--- START RECORDS TO USE ---

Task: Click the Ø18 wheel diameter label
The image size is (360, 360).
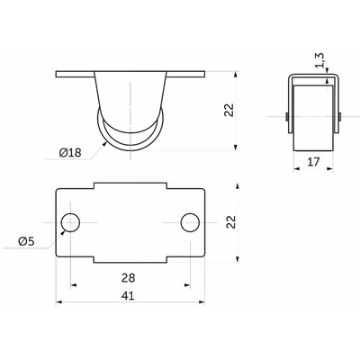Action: click(x=70, y=153)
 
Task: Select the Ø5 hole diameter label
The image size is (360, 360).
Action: click(x=26, y=241)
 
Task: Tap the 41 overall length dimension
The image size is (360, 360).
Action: click(x=128, y=296)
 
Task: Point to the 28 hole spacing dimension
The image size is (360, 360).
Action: click(x=128, y=278)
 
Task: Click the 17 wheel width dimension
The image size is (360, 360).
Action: click(x=313, y=162)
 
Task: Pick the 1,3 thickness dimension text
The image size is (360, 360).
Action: click(x=320, y=60)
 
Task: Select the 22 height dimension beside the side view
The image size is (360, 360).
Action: click(x=230, y=110)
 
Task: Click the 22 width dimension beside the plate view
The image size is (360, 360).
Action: click(x=231, y=222)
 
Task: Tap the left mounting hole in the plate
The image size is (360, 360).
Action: click(x=70, y=222)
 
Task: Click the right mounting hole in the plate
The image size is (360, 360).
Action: click(x=190, y=222)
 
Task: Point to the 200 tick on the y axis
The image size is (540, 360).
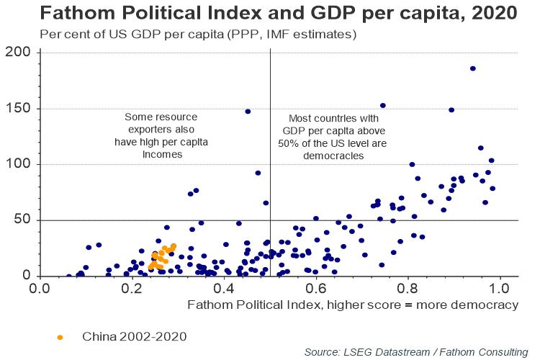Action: tap(17, 53)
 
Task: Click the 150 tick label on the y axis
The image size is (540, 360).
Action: tap(17, 109)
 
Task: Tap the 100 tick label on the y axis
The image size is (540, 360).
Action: tap(17, 164)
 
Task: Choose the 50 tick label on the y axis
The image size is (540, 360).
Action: tap(22, 220)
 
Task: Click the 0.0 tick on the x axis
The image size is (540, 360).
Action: tap(39, 288)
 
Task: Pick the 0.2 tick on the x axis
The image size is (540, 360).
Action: tap(131, 288)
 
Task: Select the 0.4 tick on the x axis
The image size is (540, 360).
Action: tap(223, 288)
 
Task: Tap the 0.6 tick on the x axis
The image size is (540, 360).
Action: tap(315, 288)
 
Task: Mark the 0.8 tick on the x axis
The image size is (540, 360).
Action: tap(408, 288)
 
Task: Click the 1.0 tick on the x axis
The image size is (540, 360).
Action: tap(500, 288)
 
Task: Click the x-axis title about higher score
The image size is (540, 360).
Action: tap(353, 305)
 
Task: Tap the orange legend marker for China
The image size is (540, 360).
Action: tap(60, 336)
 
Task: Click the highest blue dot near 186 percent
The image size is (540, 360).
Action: tap(473, 68)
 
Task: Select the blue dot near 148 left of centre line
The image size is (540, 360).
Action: tap(248, 112)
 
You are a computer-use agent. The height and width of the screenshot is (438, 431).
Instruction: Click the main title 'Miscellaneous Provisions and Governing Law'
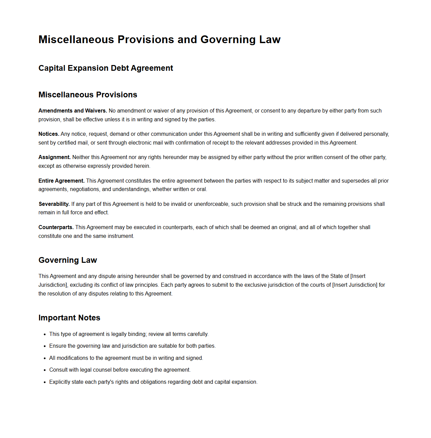coord(159,39)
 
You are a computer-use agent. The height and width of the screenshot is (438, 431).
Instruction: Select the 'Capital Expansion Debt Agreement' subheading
coord(106,68)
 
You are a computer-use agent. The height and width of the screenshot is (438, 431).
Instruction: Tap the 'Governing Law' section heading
coord(67,260)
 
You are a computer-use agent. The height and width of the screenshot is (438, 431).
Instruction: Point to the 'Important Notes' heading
coord(69,318)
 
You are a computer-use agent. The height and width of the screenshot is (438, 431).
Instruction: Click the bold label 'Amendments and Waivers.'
coord(73,111)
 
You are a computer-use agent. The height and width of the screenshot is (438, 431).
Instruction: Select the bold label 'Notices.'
coord(49,134)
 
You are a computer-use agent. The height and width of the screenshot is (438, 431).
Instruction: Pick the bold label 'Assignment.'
coord(54,157)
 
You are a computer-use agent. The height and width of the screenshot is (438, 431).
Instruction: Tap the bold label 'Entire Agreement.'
coord(61,181)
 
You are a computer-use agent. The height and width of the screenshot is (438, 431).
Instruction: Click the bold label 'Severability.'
coord(54,204)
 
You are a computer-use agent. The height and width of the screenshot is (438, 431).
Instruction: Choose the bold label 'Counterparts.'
coord(56,227)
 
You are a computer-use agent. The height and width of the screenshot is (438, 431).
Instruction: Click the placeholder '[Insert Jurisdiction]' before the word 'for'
coord(355,285)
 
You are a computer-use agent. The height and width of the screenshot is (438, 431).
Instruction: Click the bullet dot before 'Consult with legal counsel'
coord(45,370)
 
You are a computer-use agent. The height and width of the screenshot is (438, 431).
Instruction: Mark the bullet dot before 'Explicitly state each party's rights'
coord(45,382)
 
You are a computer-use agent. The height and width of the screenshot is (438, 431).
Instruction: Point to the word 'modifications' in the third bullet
coord(72,358)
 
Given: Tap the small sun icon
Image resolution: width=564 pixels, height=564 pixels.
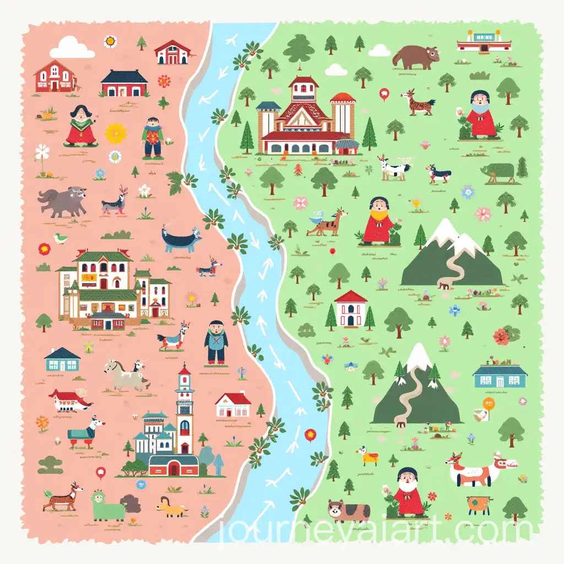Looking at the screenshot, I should pyautogui.click(x=110, y=41).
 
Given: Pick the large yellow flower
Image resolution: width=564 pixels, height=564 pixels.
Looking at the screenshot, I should pyautogui.click(x=116, y=133).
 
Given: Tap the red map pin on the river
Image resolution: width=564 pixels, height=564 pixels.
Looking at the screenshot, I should pyautogui.click(x=311, y=434).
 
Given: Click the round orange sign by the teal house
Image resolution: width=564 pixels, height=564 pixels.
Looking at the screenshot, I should pyautogui.click(x=489, y=404).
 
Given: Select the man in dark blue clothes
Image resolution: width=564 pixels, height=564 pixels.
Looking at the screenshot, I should pyautogui.click(x=215, y=343).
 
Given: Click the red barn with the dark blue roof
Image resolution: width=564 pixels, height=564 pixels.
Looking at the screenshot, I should pyautogui.click(x=124, y=83).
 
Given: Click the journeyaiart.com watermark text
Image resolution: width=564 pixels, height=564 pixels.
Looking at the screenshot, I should pyautogui.click(x=375, y=531).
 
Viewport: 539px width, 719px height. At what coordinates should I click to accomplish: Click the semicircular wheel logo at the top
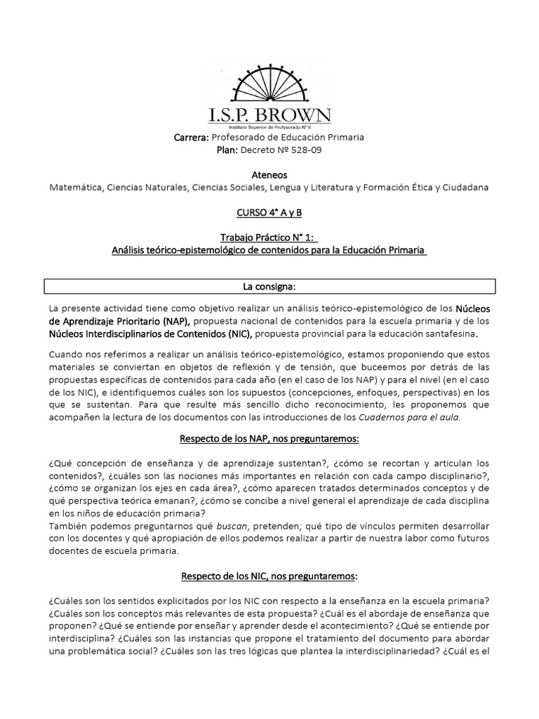269,83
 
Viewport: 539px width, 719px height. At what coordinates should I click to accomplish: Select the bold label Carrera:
191,138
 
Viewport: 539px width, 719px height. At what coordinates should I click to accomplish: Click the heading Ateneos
269,175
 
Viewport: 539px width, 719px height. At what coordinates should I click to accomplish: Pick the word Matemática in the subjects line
76,187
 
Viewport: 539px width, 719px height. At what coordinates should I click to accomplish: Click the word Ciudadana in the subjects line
465,187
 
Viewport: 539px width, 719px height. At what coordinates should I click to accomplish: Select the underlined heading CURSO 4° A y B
269,212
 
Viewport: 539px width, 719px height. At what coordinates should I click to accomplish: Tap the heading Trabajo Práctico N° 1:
269,237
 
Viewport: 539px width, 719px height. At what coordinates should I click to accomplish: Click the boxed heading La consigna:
269,286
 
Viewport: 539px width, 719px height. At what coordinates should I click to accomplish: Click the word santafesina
455,334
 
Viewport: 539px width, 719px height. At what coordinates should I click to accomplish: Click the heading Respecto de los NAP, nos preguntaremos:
269,439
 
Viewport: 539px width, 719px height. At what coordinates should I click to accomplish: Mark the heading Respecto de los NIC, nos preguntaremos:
269,575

--- END RECORDS TO USE ---

• [YOUR INSTRUCTIONS]:
Please rewrite the whole listing above with "y axis" changed to "vertical axis" everywhere, keeping every other word the same. Leave the pictures out.

• [TASK SOLUTION]:
Task: Click the Ø18 wheel diameter label
The image size is (360, 360).
Action: click(x=70, y=153)
 
Task: Select the Ø5 hole diameter label
The image size is (360, 360).
Action: click(x=26, y=241)
 
Task: Tap the 41 overall length dimension
The image size is (360, 360).
Action: click(x=128, y=296)
 
Task: Point to the 28 hole spacing dimension
The image size is (360, 360).
Action: click(x=128, y=278)
 
Task: Click the 17 wheel width dimension
The image size is (360, 360).
Action: click(x=313, y=162)
 
Task: Pick the 1,3 thickness dimension text
The image size is (360, 360).
Action: click(x=320, y=60)
 
Task: Select the 22 height dimension beside the side view
The image size is (360, 360).
Action: click(x=230, y=110)
 
Task: Click the 22 width dimension beside the plate view
The image size is (360, 360).
Action: click(x=231, y=222)
 
Task: Tap the left mounting hole in the plate
The image size is (360, 360).
Action: click(x=70, y=222)
 
Task: Click the right mounting hole in the plate
The image size is (360, 360).
Action: click(x=190, y=222)
 
Task: Point to the 200 tick on the vertical axis
The image size is (540, 360).
Action: tap(17, 53)
 
Task: Click the 150 tick label on the vertical axis
The image size is (540, 360).
Action: tap(17, 109)
 
Task: Tap the 100 tick label on the vertical axis
The image size is (540, 360).
Action: tap(17, 164)
 
Task: Choose the 50 tick label on the vertical axis
The image size is (540, 360).
Action: tap(22, 220)
 
Task: Click the 0.0 tick on the x axis
The image size is (540, 360).
Action: tap(39, 288)
 
Task: Pick the 0.2 tick on the x axis
The image size is (540, 360).
Action: tap(131, 288)
 
Task: Select the 0.4 tick on the x axis
The image size is (540, 360).
Action: tap(223, 288)
 
Task: Tap the 0.6 tick on the x axis
The image size is (540, 360).
Action: tap(315, 288)
 
Task: Mark the 0.8 tick on the x axis
The image size is (540, 360).
Action: tap(408, 288)
 
Task: Click the 1.0 tick on the x axis
The image size is (540, 360).
Action: tap(500, 288)
 
Task: Click the x-axis title about higher score
The image size is (540, 360).
Action: tap(353, 305)
 
Task: Tap the orange legend marker for China
The image size is (540, 360).
Action: tap(60, 336)
 
Task: Click the highest blue dot near 186 percent
The image size is (540, 360).
Action: tap(473, 68)
 
Task: Select the blue dot near 148 left of centre line
The image size is (540, 360).
Action: tap(248, 112)
 
You are a computer-use agent. The height and width of the screenshot is (438, 431).
Instruction: Click the main title 'Miscellaneous Provisions and Governing Law'
coord(159,39)
 
You are a computer-use agent. The height and width of the screenshot is (438, 431).
Instruction: Select the 'Capital Expansion Debt Agreement' subheading
coord(106,68)
 
You are a computer-use agent. The height and width of the screenshot is (438, 431).
Instruction: Tap the 'Governing Law' section heading
coord(67,260)
 
You are a computer-use agent. The height and width of the screenshot is (438, 431).
Instruction: Point to the 'Important Notes' heading
coord(69,318)
 
You are a computer-use agent. The height and width of the screenshot is (438, 431).
Instruction: Click the bold label 'Amendments and Waivers.'
coord(73,111)
 
You are a computer-use agent. The height and width of the screenshot is (438, 431).
Instruction: Select the bold label 'Notices.'
coord(49,134)
 
You are a computer-use agent. The height and width of the screenshot is (438, 431).
Instruction: Pick the bold label 'Assignment.'
coord(54,157)
 
You are a computer-use agent. The height and width of the screenshot is (438, 431).
Instruction: Tap the bold label 'Entire Agreement.'
coord(61,181)
 
You are a computer-use agent. The height and width of the screenshot is (438, 431).
Instruction: Click the bold label 'Severability.'
coord(54,204)
 
You are a computer-use agent. The height and width of the screenshot is (438, 431).
Instruction: Choose the bold label 'Counterparts.'
coord(56,227)
 
You are a computer-use agent. The height and width of the screenshot is (438, 431).
Instruction: Click the placeholder '[Insert Jurisdiction]' before the word 'for'
coord(355,285)
 
You are a computer-use agent. The height and width of the screenshot is (438, 431).
Instruction: Click the bullet dot before 'Consult with legal counsel'
coord(45,370)
 
You are a computer-use agent. The height and width of the screenshot is (438, 431).
Instruction: Mark the bullet dot before 'Explicitly state each party's rights'
coord(45,382)
 
You are a computer-use agent. The height and width of the screenshot is (438, 431).
Instruction: Point to the word 'modifications' in the third bullet
coord(72,358)
 
Given: Tap the small sun icon
Image resolution: width=564 pixels, height=564 pixels.
Looking at the screenshot, I should pyautogui.click(x=110, y=41).
 
Given: Pick the large yellow flower
Image resolution: width=564 pixels, height=564 pixels.
Looking at the screenshot, I should pyautogui.click(x=116, y=133).
 
Given: Tap the red map pin on the river
Image resolution: width=564 pixels, height=564 pixels.
Looking at the screenshot, I should pyautogui.click(x=311, y=434).
 
Given: Click the round orange sign by the teal house
Image resolution: width=564 pixels, height=564 pixels.
Looking at the screenshot, I should pyautogui.click(x=489, y=404).
 
Given: Select the man in dark blue clothes
Image resolution: width=564 pixels, height=564 pixels.
Looking at the screenshot, I should pyautogui.click(x=215, y=343).
 
Given: Click the red barn with the dark blue roof
Image resolution: width=564 pixels, height=564 pixels.
Looking at the screenshot, I should pyautogui.click(x=124, y=83).
 
Given: Click the journeyaiart.com watermark text
Image resolution: width=564 pixels, height=564 pixels.
Looking at the screenshot, I should pyautogui.click(x=375, y=531).
 
Viewport: 539px width, 719px height. At what coordinates should I click to accomplish: Click the semicircular wheel logo at the top
269,83
 
Viewport: 539px width, 719px height. At what coordinates should I click to accomplish: Select the bold label Carrera:
191,138
 
Viewport: 539px width, 719px height. At what coordinates should I click to accomplish: Click the heading Ateneos
269,175
 
Viewport: 539px width, 719px height. At what coordinates should I click to accomplish: Pick the word Matemática in the subjects line
76,187
 
Viewport: 539px width, 719px height. At what coordinates should I click to accomplish: Click the word Ciudadana in the subjects line
465,187
 
Viewport: 539px width, 719px height. At what coordinates should I click to accomplish: Select the underlined heading CURSO 4° A y B
269,212
 
Viewport: 539px width, 719px height. At what coordinates should I click to accomplish: Tap the heading Trabajo Práctico N° 1:
269,237
 
Viewport: 539px width, 719px height. At what coordinates should I click to accomplish: Click the boxed heading La consigna:
269,286
 
Viewport: 539px width, 719px height. At what coordinates should I click to accomplish: Click the word santafesina
455,334
 
Viewport: 539px width, 719px height. At what coordinates should I click to accomplish: Click the heading Respecto de los NAP, nos preguntaremos:
269,439
 
Viewport: 539px width, 719px height. At what coordinates should I click to accomplish: Mark the heading Respecto de los NIC, nos preguntaremos:
269,575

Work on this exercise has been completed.